ARI has put up a memorial page, which contains a listing of his contributions to Objectivist thought. Several excellent tributes have been written, including by Craig Biddle, who summed up Mr. Lewis' personal and professional mission:
John taught at Duke, where his primary message to students was that their minds are efficacious; that they can acquire knowledge of the world, including historical and moral truth; that they can achieve their dreams if they are willing to think and work; and that their lives are theirs to live and enjoy.

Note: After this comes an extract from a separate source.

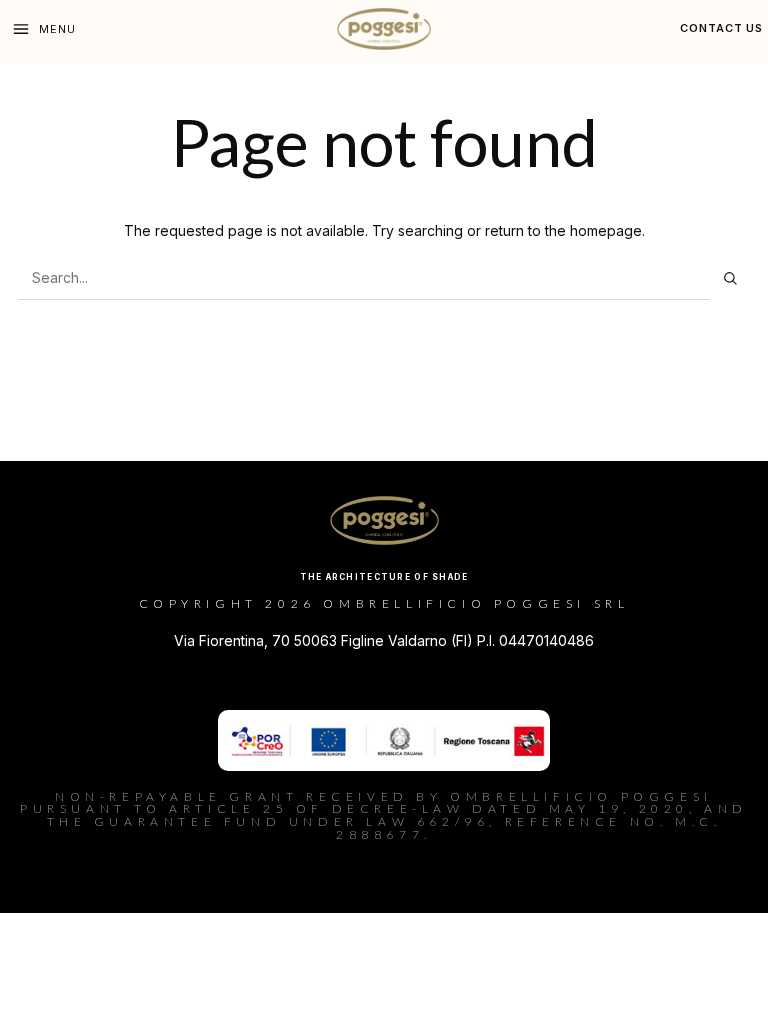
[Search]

Mr. Biddle's tribute and those of others who personally knew him such as Ari Armstrong, Alex Epstein, and Diana and Paul Hsieh lend a personal perspective for those of us who didn't know him. Leonard Peikoff, echoing others who spoke of John Lewis' enthusiam for life, wrote:
John waged a heroic battle against cancer, never giving up, always focusing on trying to achieve a recovery in the future. When told a little while ago that it was the end and he had only several months, he wrote me words to the effect of: I am not concerned about death, which I will never know, but about life, which I intend to go ahead and live as long as I can.
My motivation in recognizing Mr. Lewis' death here is to raise some awareness of his work in the activism field. I've often quoted from and linked to his work, including his articles in The Objective Standard such as Obama's Atomic Bomb: The Ideological Clarity of the Democratic Agenda
and What the “Affordable Health Care for America Act,” HR 3962, Actually Says.
I've enjoyed, learned from, and been inspired by his public talks and lectures, as well. I particularly liked Health Care Reform: Setting Doctors Free, delivered seven months before his death. In this lecture, Dr. Lewis discusses the inextricable link between life and action. He shows how to live requires the freedom to not just think but to act on one's thinking. Government-run medicine is fundamentally anti-life because it forcibly interferes in the doctor's ability to act on his own judgement.
Ayn Rand defines "intellectual" thusly:
The professional intellectual is the field agent of the army whose commander-in-chief is the philosopher. The intellectual carries the application of philosophical principles to every field of human endeavor. He sets a society’s course by transmitting ideas from the “ivory tower” of the philosopher to the university professor—to the writer—to the artist—to the newspaperman—to the politician—to the movie maker—to the night-club singer—to the man in the street. ... The intellectual is the eyes, ears and voice of a free society: it is his job to observe the events of the world, to evaluate their meaning and to inform the men in all the other fields.
With so many of this country's intellectuals of both Left and what today passes for the Right working to advance statism and thus undermine freedom, America desperately needs the kind of "voice of a free society" that Dr. Lewis provided. Furthermore, he provided inspirational leadership to those many of us who occupy the next level of the army's intellectual hierarchy; those whom I would characterize as the foot soldiers to the field agents.
Ayn Rand placed the blame for the decline of American ideals squarely on the shoulders of the intellectual profession, and called for The New Intellectuals to arise to lead the way to an American Renaissance. John Lewis was in the vanguard of this new intellectual force. He was an invaluable asset to the Objectivist movement.